WORK TO COMPLETE:
Repeat exactly the lines that begin at the one containing "583x493 pixels. How" and end at the final line of the records; include no pictures and nothing else.

Extracted data entries:

═══

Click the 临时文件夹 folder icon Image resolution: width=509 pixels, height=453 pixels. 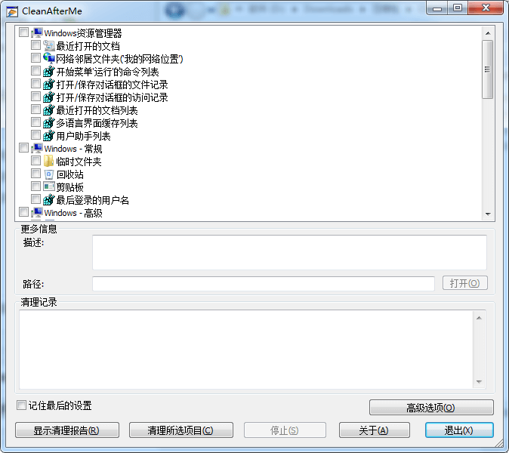[x=48, y=162]
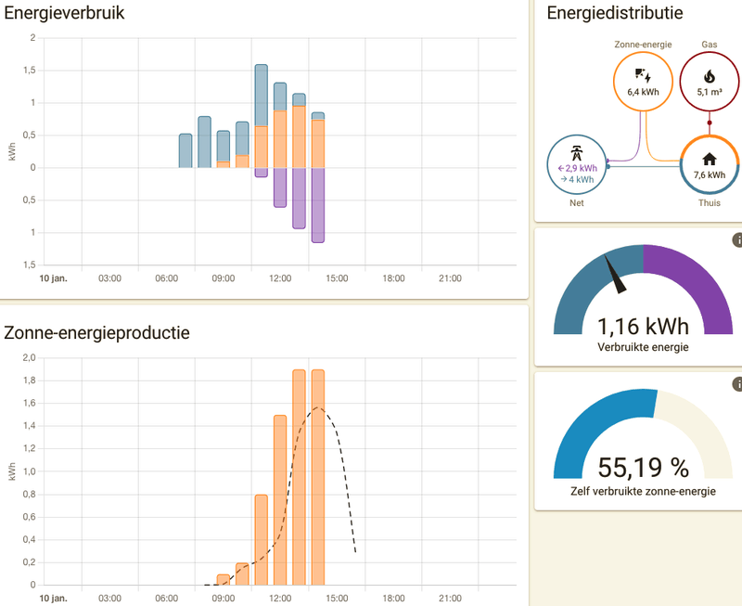Screen dimensions: 742x606
Task: Click 7,6 kWh value in Thuis circle
Action: 710,174
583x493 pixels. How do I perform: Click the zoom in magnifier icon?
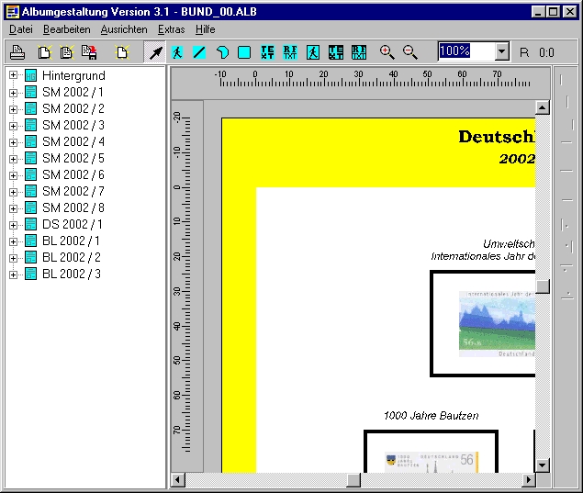tap(387, 52)
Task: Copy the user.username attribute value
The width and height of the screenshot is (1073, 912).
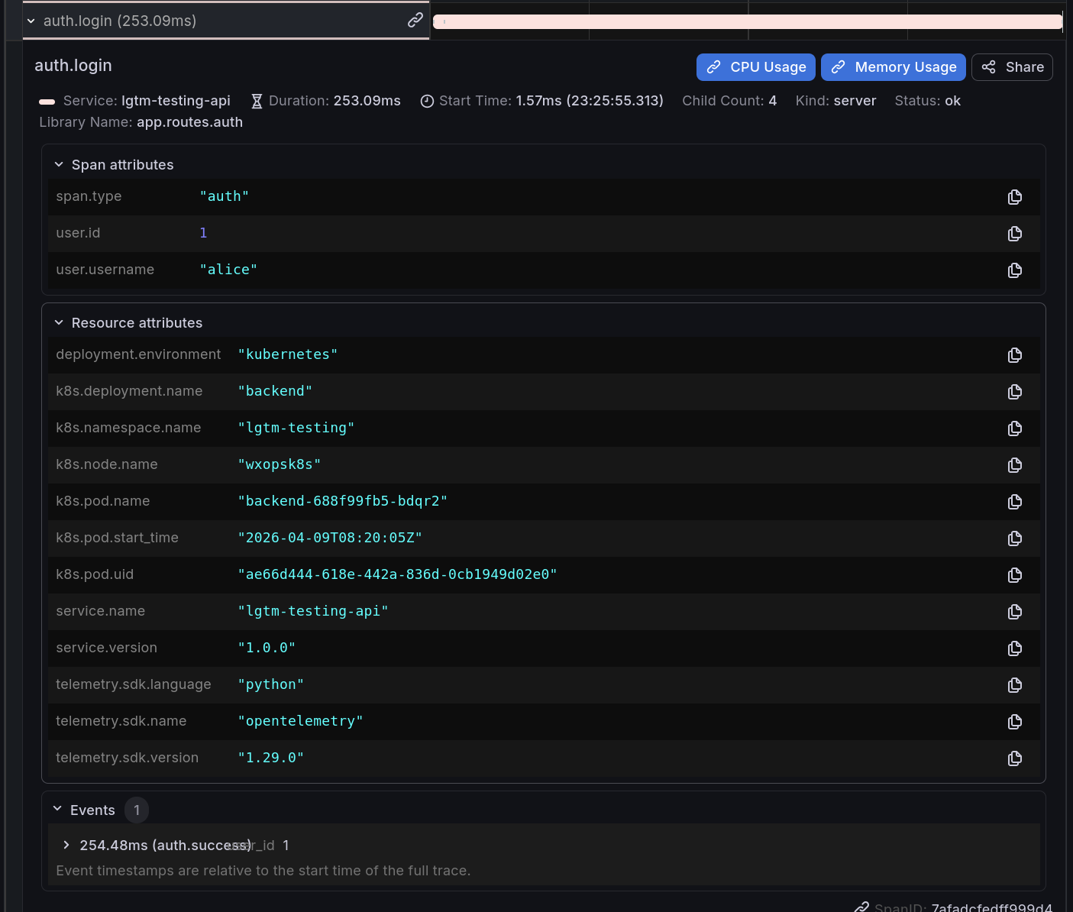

═══

OUTPUT FOR THIS EXERCISE:
583x493 pixels. How do I perform: Click the zoom in magnifier icon?
tap(387, 52)
Task: Copy the user.username attribute value
The width and height of the screenshot is (1073, 912).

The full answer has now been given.